▶ TASK OBJECTIVE
Take the entries that follow and write each one out exactly.

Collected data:

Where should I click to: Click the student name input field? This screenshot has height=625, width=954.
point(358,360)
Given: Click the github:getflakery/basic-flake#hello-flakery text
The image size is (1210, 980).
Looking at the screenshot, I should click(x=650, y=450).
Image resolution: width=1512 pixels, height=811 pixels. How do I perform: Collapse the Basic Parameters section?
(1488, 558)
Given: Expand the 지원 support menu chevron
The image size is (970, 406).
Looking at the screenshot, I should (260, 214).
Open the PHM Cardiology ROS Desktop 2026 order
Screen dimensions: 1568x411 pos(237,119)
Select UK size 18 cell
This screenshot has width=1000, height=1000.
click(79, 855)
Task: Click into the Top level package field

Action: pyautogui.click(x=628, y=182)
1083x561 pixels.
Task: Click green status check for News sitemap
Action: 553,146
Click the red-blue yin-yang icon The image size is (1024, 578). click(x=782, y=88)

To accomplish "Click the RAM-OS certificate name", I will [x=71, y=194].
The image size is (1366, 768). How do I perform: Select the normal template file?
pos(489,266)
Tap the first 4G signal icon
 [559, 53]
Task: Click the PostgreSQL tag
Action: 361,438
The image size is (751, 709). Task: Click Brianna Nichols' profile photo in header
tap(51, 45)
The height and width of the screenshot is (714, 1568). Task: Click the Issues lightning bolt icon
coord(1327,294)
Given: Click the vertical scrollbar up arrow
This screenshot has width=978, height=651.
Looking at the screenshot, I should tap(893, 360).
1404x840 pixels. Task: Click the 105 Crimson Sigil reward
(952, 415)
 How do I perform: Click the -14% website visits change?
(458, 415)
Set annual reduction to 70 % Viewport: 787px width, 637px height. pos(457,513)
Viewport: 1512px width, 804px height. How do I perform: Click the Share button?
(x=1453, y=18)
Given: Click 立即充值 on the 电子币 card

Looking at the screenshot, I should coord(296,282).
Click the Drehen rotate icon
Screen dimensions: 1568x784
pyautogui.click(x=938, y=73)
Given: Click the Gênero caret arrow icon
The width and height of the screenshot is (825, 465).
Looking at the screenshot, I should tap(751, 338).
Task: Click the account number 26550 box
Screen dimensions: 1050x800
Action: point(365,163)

▶ OUTPUT FOR THIS EXERCISE
Where should I click to: Click the student name input field? This screenshot has height=625, width=954.
point(358,360)
Given: Click the github:getflakery/basic-flake#hello-flakery text
The image size is (1210, 980).
Looking at the screenshot, I should click(x=650, y=450).
Image resolution: width=1512 pixels, height=811 pixels. How do I perform: Collapse the Basic Parameters section?
(1488, 558)
Given: Expand the 지원 support menu chevron
The image size is (970, 406).
Looking at the screenshot, I should (260, 214).
Open the PHM Cardiology ROS Desktop 2026 order
Screen dimensions: 1568x411 pos(237,119)
Select UK size 18 cell
This screenshot has width=1000, height=1000.
click(79, 855)
Task: Click into the Top level package field

Action: pyautogui.click(x=628, y=182)
1083x561 pixels.
Task: Click green status check for News sitemap
Action: 553,146
Click the red-blue yin-yang icon The image size is (1024, 578). click(x=782, y=88)

To accomplish "Click the RAM-OS certificate name", I will [x=71, y=194].
The image size is (1366, 768). How do I perform: Select the normal template file?
pos(489,266)
Tap the first 4G signal icon
 [559, 53]
Task: Click the PostgreSQL tag
Action: 361,438
The image size is (751, 709). Task: Click Brianna Nichols' profile photo in header
tap(51, 45)
The height and width of the screenshot is (714, 1568). Task: Click the Issues lightning bolt icon
coord(1327,294)
Given: Click the vertical scrollbar up arrow
This screenshot has width=978, height=651.
Looking at the screenshot, I should tap(893, 360).
1404x840 pixels. Task: Click the 105 Crimson Sigil reward
(952, 415)
 How do I perform: Click the -14% website visits change?
(458, 415)
Set annual reduction to 70 % Viewport: 787px width, 637px height. pos(457,513)
Viewport: 1512px width, 804px height. How do I perform: Click the Share button?
(x=1453, y=18)
Given: Click 立即充值 on the 电子币 card

Looking at the screenshot, I should coord(296,282).
Click the Drehen rotate icon
Screen dimensions: 1568x784
pyautogui.click(x=938, y=73)
Given: Click the Gênero caret arrow icon
The width and height of the screenshot is (825, 465).
Looking at the screenshot, I should tap(751, 338).
Task: Click the account number 26550 box
Screen dimensions: 1050x800
Action: point(365,163)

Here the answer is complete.